Since I don't have a greenhouse or room indoors to keep marginal plants alive when the temperatures fall, I've pretty much avoided growing things above my USDA Zone. But in the spring of 2017, I tried a little zonal denial by planting a beautiful Alstroemeria 'Inca Ice' and a Sarcococca 'Fragrant Valley.' Both of these are plants that typically need a zone warmer than where I live. But these varieties were both listed as hardy for my zone. Alas, they died along with a depressing number of older shrubs and trees in the winter of 2017/18 when we had extremely cold temperatures with little to no snow cover. In fact, our biggest snowfall last season happened in late April.
When I look at the print garden catalogs that are now arriving in the mail, I always look to see what zones are listed at the end of a plant's description. When I go plant shopping online, I tend to click on all those special ways of digitally searching — like listings of new plants, rare plants or those that a nursery has hybridized themselves.
Now and then I look at what plants a nursery offers that are specifically appropriate for my USDA hardiness zone. When I used my Zone 5 as a search tool recently, I had a bit of a lightbulb moment. Something I've known for as long as I've gardened in Wisconsin was right there in front of me; I realized I had been seeing it but not really acknowledging it in recent years.
What I saw were the temperatures that go with a Zone 5 designation:
USDA Zone 5a: —20° to —15° degrees F.
USDA Zone 5b: —15° to —10° degrees F.
In reality, we recently woke up to a low temperature of -28° with a wind chill of -48°, significantly colder than the expected lows for Zone 5.
According to the map, I live in Z5b. I have an urban garden which makes it a little more protected but I have been ignoring, if not denying, that very cold zonal truth. We've had multiple snowstorms since the Winter Solstice (Dec. 21). They've beautifully covered garden with a deep blanket of snow which I hope was enough to protect everything from the Polar Vortex temperatures we just went through.
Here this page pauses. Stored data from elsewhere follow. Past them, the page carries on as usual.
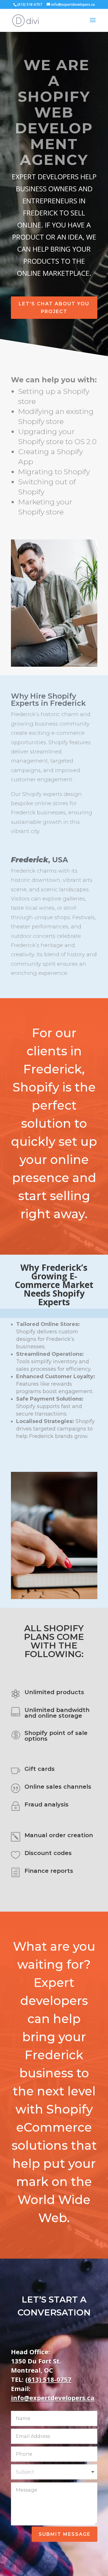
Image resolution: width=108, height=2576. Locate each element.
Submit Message (64, 2534)
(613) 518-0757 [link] (48, 2379)
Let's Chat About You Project (54, 307)
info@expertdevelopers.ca (52, 2397)
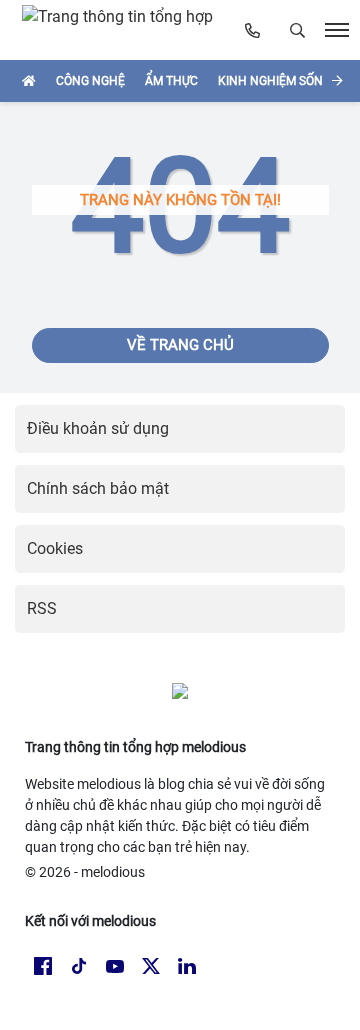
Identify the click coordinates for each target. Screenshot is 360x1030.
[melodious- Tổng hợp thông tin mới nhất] (126, 30)
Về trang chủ (180, 345)
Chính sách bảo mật (98, 488)
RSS (42, 608)
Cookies (55, 548)
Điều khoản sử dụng (98, 428)
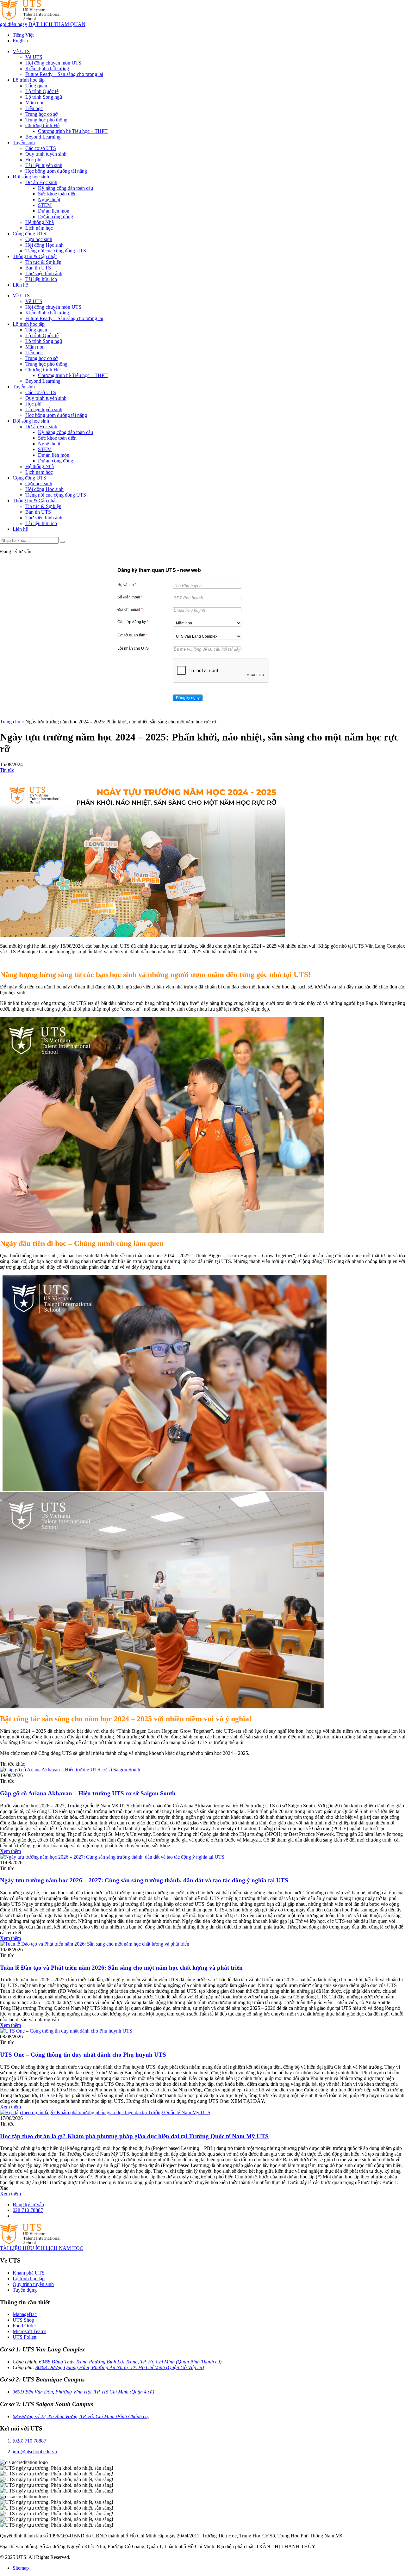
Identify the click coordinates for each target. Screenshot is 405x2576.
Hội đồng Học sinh (44, 245)
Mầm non (35, 102)
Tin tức (7, 770)
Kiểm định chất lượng (47, 68)
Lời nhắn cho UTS (133, 648)
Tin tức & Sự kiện (43, 262)
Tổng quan (36, 85)
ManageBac (25, 2314)
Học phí (33, 159)
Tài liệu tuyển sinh (43, 165)
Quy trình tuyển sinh (45, 154)
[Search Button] (62, 542)
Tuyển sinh (24, 142)
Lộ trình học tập (29, 80)
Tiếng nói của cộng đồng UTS (55, 250)
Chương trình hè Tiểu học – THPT (73, 131)
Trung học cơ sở (41, 114)
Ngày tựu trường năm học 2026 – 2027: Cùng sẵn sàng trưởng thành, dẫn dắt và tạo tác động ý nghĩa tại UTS (144, 1880)
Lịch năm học (39, 228)
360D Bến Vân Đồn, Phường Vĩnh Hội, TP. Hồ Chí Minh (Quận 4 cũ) (83, 2391)
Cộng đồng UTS (29, 233)
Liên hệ (20, 285)
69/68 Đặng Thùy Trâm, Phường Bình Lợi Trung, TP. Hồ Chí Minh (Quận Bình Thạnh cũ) (130, 2361)
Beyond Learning (42, 136)
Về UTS (21, 51)
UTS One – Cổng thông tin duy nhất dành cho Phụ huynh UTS (83, 2054)
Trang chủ (10, 721)
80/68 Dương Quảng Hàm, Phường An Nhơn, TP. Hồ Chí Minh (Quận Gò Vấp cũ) (119, 2367)
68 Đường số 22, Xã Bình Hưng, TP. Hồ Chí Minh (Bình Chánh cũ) (81, 2416)
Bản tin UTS (38, 267)
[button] (188, 697)
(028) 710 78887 (29, 2440)
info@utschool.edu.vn (35, 2451)
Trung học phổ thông (46, 119)
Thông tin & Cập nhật (35, 256)
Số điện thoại (130, 597)
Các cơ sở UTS (40, 148)
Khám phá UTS (29, 2273)
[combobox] (207, 623)
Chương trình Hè (42, 125)
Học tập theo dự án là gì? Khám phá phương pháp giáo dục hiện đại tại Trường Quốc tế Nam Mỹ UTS (134, 2136)
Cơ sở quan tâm (132, 635)
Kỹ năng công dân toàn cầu (65, 188)
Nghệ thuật (49, 199)
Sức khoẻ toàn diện (57, 193)
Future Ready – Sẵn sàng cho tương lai (64, 74)
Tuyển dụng (25, 2290)
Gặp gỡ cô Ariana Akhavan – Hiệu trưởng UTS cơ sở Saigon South (88, 1793)
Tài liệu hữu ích (41, 279)
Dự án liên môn (53, 211)
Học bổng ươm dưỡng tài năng (56, 171)
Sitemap (21, 2568)
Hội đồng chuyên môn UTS (53, 62)
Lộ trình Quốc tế (42, 91)
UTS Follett (24, 2337)
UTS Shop (23, 2320)
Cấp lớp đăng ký (132, 622)
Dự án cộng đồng (55, 216)
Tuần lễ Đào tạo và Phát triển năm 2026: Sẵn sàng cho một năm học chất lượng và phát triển (121, 1967)
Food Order (24, 2325)
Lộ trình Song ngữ (43, 97)
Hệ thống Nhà (39, 222)
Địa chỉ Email (130, 609)
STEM (45, 205)
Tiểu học (34, 108)
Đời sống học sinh (31, 176)
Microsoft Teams (29, 2331)
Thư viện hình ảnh (43, 273)
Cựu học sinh (38, 239)
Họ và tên (126, 585)
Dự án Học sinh (41, 182)
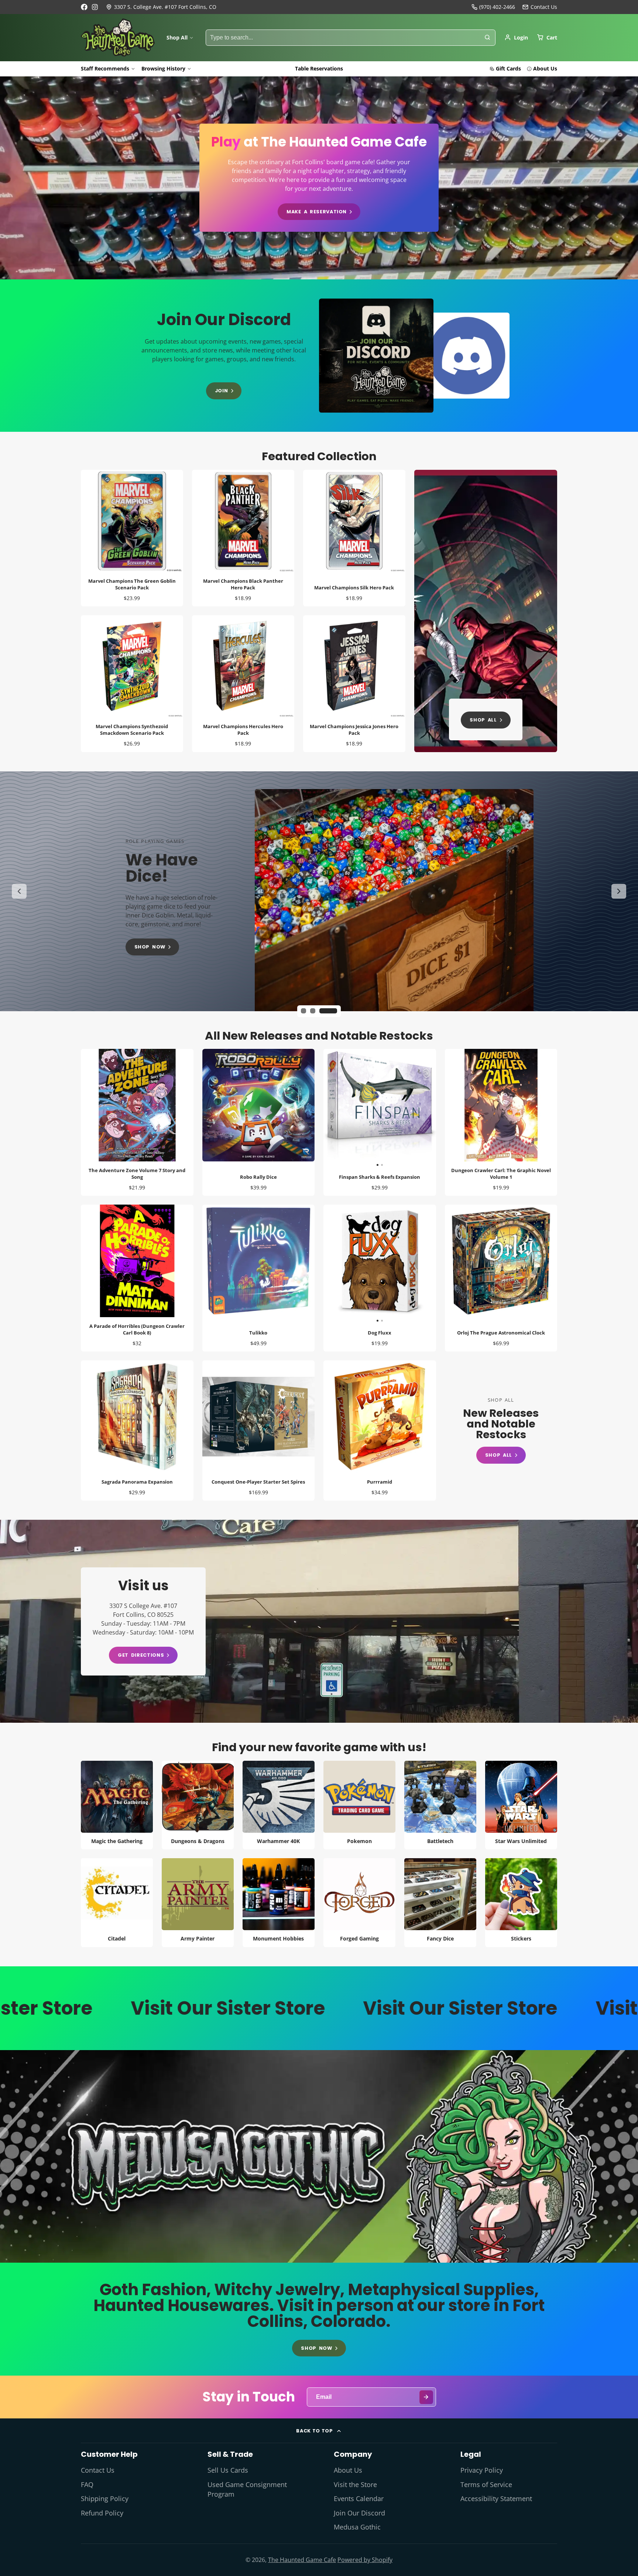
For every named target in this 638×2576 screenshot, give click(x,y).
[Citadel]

We had a few days were the temps went up into the mid-40s: a change of 70°almost overnight. Then back to snow and freezing rain and snow again.
Despite all of our talk about warmer weather as part of climate change, it is the drier winter with little snow cover and cold temps like we had last year that is deadly for gardens like mine. Rather than playing with Z6 plants, I should be thinking about Z4 or even Z3. Time to get real in the garden again. No more planting for hotter summers. It's the colder winters that I need to be thinking about when I go plant hunting from now on.